* [Work order]: Write out, word for word, every line in the data below from the one containing "You are a computer-use agent. The image" to the one containing "This screenshot has height=453, width=603.", both of them included.

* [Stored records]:
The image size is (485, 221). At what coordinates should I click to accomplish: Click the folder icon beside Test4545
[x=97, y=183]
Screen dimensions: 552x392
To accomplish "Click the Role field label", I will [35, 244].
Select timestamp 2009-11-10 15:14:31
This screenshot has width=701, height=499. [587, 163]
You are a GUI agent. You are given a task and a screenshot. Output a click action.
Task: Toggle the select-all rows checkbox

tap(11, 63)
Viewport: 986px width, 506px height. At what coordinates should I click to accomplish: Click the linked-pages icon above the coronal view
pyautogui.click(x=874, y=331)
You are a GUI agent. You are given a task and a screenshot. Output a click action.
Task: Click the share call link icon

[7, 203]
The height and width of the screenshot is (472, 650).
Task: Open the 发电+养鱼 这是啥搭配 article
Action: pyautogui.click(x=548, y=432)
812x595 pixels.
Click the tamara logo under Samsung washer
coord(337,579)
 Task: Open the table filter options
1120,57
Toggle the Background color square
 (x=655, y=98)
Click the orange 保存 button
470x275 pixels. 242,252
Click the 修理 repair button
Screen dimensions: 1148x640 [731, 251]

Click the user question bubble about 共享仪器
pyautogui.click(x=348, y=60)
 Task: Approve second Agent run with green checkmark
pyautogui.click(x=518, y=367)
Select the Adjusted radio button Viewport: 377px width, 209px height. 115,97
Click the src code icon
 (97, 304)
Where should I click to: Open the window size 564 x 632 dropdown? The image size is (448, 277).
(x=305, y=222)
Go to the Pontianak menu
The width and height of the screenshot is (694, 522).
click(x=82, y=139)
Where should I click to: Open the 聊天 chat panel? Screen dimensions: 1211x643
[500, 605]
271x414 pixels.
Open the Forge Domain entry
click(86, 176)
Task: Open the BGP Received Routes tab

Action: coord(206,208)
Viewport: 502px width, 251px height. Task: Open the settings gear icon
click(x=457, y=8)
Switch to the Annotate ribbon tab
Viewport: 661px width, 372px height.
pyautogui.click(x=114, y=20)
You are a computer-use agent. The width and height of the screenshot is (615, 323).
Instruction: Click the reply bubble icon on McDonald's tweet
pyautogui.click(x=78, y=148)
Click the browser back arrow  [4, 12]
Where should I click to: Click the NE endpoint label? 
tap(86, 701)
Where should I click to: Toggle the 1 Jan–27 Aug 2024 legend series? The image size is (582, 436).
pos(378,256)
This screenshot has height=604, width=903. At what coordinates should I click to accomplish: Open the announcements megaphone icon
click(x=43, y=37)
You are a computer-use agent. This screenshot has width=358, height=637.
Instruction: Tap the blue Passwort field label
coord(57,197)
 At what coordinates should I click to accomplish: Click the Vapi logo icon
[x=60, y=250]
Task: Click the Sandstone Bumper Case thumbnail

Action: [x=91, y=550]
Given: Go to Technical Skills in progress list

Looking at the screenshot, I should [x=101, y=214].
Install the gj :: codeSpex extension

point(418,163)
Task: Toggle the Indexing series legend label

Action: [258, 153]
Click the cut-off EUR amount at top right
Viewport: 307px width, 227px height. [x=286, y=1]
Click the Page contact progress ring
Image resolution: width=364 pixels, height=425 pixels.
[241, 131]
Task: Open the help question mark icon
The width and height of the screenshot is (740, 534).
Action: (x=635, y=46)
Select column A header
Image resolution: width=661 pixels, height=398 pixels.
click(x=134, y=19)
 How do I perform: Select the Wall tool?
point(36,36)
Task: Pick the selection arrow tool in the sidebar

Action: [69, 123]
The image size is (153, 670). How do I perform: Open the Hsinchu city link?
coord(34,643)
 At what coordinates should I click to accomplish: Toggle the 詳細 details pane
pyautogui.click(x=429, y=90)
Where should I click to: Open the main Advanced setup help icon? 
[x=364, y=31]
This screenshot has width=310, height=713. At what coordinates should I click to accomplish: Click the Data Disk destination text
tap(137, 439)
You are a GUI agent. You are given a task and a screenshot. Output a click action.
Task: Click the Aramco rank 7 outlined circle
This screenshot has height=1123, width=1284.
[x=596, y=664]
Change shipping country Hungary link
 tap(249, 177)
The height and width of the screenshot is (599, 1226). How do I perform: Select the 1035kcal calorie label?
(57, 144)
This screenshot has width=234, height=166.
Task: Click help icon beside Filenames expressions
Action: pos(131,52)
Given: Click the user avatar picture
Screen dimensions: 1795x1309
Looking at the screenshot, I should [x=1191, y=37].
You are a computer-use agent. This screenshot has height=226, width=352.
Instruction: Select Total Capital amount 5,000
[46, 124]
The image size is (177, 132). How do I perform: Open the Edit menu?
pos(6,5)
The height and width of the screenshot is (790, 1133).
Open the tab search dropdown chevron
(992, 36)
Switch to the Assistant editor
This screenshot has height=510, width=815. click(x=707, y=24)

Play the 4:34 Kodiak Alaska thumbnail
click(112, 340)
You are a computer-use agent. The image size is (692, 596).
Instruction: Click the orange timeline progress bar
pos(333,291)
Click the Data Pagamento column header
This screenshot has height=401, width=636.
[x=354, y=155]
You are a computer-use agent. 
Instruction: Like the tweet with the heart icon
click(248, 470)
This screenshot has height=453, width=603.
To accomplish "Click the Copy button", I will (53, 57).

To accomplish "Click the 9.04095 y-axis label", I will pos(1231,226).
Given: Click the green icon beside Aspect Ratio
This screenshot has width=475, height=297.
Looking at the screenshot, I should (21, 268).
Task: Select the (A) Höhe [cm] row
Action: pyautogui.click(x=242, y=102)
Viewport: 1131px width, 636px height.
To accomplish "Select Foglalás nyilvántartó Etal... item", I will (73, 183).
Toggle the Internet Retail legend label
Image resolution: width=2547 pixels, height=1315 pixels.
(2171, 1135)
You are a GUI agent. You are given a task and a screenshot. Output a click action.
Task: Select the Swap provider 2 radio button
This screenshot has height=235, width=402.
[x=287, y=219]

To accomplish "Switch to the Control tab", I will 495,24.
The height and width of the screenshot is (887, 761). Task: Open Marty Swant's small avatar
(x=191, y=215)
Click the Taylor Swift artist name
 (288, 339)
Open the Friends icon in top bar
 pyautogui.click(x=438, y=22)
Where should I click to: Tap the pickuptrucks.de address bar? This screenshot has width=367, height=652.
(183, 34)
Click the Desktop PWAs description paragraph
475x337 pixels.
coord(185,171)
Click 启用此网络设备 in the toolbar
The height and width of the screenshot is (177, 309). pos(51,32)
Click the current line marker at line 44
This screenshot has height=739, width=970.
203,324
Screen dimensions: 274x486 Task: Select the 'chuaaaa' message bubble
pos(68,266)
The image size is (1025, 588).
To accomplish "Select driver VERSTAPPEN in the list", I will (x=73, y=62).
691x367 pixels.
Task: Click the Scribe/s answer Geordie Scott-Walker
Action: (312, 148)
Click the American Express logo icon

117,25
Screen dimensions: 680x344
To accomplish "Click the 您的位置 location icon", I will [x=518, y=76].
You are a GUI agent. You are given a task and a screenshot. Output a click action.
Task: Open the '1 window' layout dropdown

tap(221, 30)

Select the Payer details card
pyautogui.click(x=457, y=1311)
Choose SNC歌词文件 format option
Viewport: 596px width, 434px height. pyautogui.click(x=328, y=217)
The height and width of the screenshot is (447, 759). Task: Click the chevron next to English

* [Result]:
You are a computer-use agent. The image size is (692, 596).
Instruction: Click the orange timeline progress bar
pos(333,291)
Click the Data Pagamento column header
This screenshot has height=401, width=636.
[x=354, y=155]
You are a computer-use agent. 
Instruction: Like the tweet with the heart icon
click(248, 470)
This screenshot has height=453, width=603.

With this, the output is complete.